I cannot believe that today is already the last day of June! These last couple weeks have been quite busy with some awesome hands-on research with the tiestall lameness project and a lot of prep work for upcoming summer events. I usually try to make sure I have plenty of pictures for my blog, so I apologize that this post will be a little slim when it comes to photos.

I said in my earlier blog posts to stay tuned about the tiestall lameness study that I was helping Betsy Hicks with, and the wait is over! We are in full swing and have already put the data loggers on at two different farms. There are five farms total in this round that we are doing. We put the data loggers on while the cows are in the barn so that it is easier for both us and the cows. The data loggers are really small devices. I would describe it as like a watch battery in the way it looks, but is a lot bigger, about the size of a quarter or half-dollar coin. We wrap them each in a high-visibility leg band and a lot of vet wrap so that they hopefully don’t fall off. The picture shows what one of the loggers look like once they are on. We had already sat down and met with the producers to fill out paperwork, so it was now time to start the actually measuring part of the study. The goal of the study is to correlate lying time with lameness on tiestall farms and then present feedback to each farm on ways to improve. When we get to each farm, forty cows are chosen at random to participate. I also take stall measurements throughout the barn and record information about that, while Betsy goes down the line and does some different scoring, like hygiene and body condition. We also look at each animal’s hocks and necks for any injury or swelling from getting up and down in the stalls. I also conduct height and weight measurements on each cow participating.
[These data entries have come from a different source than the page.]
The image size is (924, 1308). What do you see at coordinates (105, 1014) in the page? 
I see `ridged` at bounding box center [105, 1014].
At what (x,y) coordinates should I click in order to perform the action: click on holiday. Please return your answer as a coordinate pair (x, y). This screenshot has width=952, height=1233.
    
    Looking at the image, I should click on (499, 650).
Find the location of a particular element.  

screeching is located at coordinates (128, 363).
Once all the data loggers are on, they also are scored on locomotion. Each cow is let out of the barn one by one so that they can receive a locomotion score, which is based on how they walk and if a lot of effort is needed or not. There is a reader that stays in the barn for the duration of that farm’s participation that stores all the data for each farm. The data loggers stay on for five days at each farm and then the data is downloaded onto the computer before being reset for the next farm. We have another farm coming up in a couple weeks.

When I’m not busy spending my time in a tiestall barn, I have been doing a lot of prep work for our upcoming summer farm tours and the county fair, which starts on Tuesday, July 4th! I cannot believe that the fair is already here. The South Central Dairy and Field Crops Team puts on quite a few different tours and pasture walks throughout the summer, so I have been working on finalizing details for the tour that I am putting on, as well as making a summer flyer to go out to the area’s producers to provide information to them. The tour that I have been coordinating is a Robot Farm Tour, which includes visiting two different farms during the day and hearing about the ins and outs of each facility and how this technology is beneficial to their operation. It’ll be neat to see the crowd that will hopefully come and check it out.

Today is the last day for us to really set up the fairgrounds and get everything ready to go before people start to show up. Putting on the fair is definitely a huge team effort and the 4-H department here in Cortland County puts in a tremendous amount of effort and time to make sure it is a memorable experience for the children. This week I spent some time at the fairgrounds putting up name cards throughout the dairy barn so the kids could start setting up their bedding and display for their animals beforehand, as well as getting all of the fire extinguishers in place. In the office, I’ve been putting together the Dairy Challenge contest, as well as some other odds and ends. The little things really add up! In the picture, I am finishing the poster I made for the 4-H market sale, thanking our sponsors for participating in the auction and buying animals. We also had a clean-up/set-up night, where 4-Hers and their parents come down to help clean up the buildings and set up things like rabbit cages and animal pens.This morning I went and dropped off my eggs at the fairgrounds that I have been incubating since I will be at the fairgrounds this weekend for a different cow show and they are only a few days from HOPEFULLY hatching! What an experience this egg business has been! After I finish this blog, I will head back down to the fairgrounds to drop off a lot of things that we have piled up in the office and set-up the 4-H building so that exhibits the members enter will have a place to go after being judged. Even though the last couple days and the days to come may be hectic and a little stressful, it’ll all be worth it and I could not be more excited!